● **Try it**
Copy out verbatim the lines of the data below, starting with the line that contains "coordinates (606, 1041)." and continuing through the final line of the data.

● **Entries provided**

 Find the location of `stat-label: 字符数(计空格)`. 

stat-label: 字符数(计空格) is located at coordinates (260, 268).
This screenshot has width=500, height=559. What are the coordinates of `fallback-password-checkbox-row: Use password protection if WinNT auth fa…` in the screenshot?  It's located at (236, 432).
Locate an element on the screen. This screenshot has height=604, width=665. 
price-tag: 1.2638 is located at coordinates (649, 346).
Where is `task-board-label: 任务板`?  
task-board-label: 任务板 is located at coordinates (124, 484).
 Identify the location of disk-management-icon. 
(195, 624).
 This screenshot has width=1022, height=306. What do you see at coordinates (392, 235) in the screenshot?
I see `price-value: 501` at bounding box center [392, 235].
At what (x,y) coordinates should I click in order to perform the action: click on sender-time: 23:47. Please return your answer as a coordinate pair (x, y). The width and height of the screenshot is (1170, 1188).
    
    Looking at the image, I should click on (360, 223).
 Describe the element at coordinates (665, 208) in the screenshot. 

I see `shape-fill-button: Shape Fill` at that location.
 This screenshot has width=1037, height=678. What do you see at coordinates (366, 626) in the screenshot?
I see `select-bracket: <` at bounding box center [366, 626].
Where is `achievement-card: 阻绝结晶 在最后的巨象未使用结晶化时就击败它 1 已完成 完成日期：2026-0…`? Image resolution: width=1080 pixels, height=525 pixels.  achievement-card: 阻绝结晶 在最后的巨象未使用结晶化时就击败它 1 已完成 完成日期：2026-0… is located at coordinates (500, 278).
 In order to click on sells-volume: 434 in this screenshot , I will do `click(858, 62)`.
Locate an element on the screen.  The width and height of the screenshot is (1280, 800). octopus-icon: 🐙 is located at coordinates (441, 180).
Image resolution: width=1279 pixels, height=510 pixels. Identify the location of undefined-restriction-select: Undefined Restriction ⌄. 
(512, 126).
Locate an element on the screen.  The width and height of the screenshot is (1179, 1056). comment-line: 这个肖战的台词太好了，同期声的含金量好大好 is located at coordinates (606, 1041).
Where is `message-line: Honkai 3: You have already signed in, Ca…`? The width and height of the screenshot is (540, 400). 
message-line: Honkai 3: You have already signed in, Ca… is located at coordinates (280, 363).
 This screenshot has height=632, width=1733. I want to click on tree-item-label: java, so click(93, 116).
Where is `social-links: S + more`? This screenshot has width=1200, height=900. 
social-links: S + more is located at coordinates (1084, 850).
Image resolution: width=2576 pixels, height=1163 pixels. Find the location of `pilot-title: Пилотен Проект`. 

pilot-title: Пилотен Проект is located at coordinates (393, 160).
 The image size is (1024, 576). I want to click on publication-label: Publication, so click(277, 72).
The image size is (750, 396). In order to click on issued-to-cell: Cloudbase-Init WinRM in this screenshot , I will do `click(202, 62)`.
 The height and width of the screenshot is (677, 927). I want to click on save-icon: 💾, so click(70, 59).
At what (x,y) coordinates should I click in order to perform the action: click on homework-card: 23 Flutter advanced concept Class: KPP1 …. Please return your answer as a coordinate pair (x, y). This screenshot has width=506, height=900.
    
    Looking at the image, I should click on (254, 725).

● **Result for this task**
Locate an element on the screen.  The width and height of the screenshot is (1179, 1056). comment-line: 这个肖战的台词太好了，同期声的含金量好大好 is located at coordinates (606, 1041).
Where is `message-line: Honkai 3: You have already signed in, Ca…`? The width and height of the screenshot is (540, 400). 
message-line: Honkai 3: You have already signed in, Ca… is located at coordinates (280, 363).
 This screenshot has height=632, width=1733. I want to click on tree-item-label: java, so click(93, 116).
Where is `social-links: S + more`? This screenshot has width=1200, height=900. 
social-links: S + more is located at coordinates (1084, 850).
Image resolution: width=2576 pixels, height=1163 pixels. Find the location of `pilot-title: Пилотен Проект`. 

pilot-title: Пилотен Проект is located at coordinates (393, 160).
 The image size is (1024, 576). I want to click on publication-label: Publication, so click(277, 72).
The image size is (750, 396). In order to click on issued-to-cell: Cloudbase-Init WinRM in this screenshot , I will do `click(202, 62)`.
 The height and width of the screenshot is (677, 927). I want to click on save-icon: 💾, so click(70, 59).
At what (x,y) coordinates should I click in order to perform the action: click on homework-card: 23 Flutter advanced concept Class: KPP1 …. Please return your answer as a coordinate pair (x, y). This screenshot has width=506, height=900.
    
    Looking at the image, I should click on (254, 725).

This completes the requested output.